There are unwritten rules in the Excel world that you may not know about…
Whether you’re aware of them or not, they exist and most experienced Excel users know about them.
I, like most people, learned about these things the hard way. Many stress-filled late nights at the office, pulling my hair out and wanting to slam my computer against the ground.
In this post I’ll share with you the 9 Excel Business Model Sins that I’ve committed and, at one point or another, have all but ruined my career.
Not only will this post help you avoid the same mistakes I’ve made, but it will also help make you a much bigger contributor to your company, even if you don’t ever do any data analysis or modeling.
Sin # 1: Not being organized from the beginning
In order for your model to work effectively you need to set it up the right way from the beginning.
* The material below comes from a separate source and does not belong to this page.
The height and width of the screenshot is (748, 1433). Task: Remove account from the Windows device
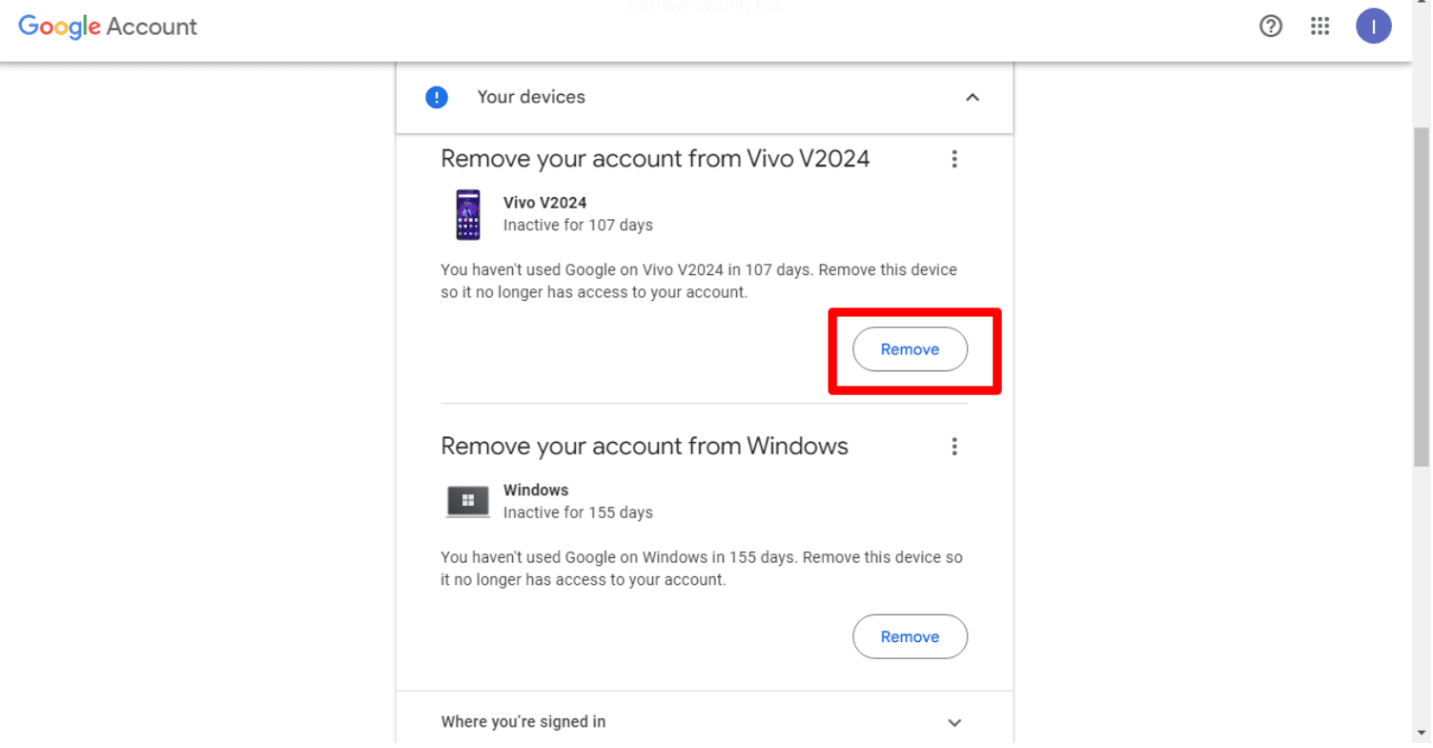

Most people tend to just open up Excel and start writing formulas and copy/pasting data but doing this could lead to a few headaches.
Setup your sheet to (a) organize yourself in a way that will minimize any potential tear shedding later (your model can get messy) and (b) be able to allow yourself to easily audit your work.
The proper way to do this, typically, is to create the following tabs (or some variation of them):
This sheet will serve as the starting point of your analysis. I like to think of it as my command center where I have all my levers and buttons to push and pull in order to run different scenarios through my model. If you are listing assumptions, make sure there are sufficient notes (more on this later).
You can also use it as your “data-dump” tab(s) where you import raw data from your database and begin using it in your model through the formulas you build. This should act as a template; drop it in and let the model do its work.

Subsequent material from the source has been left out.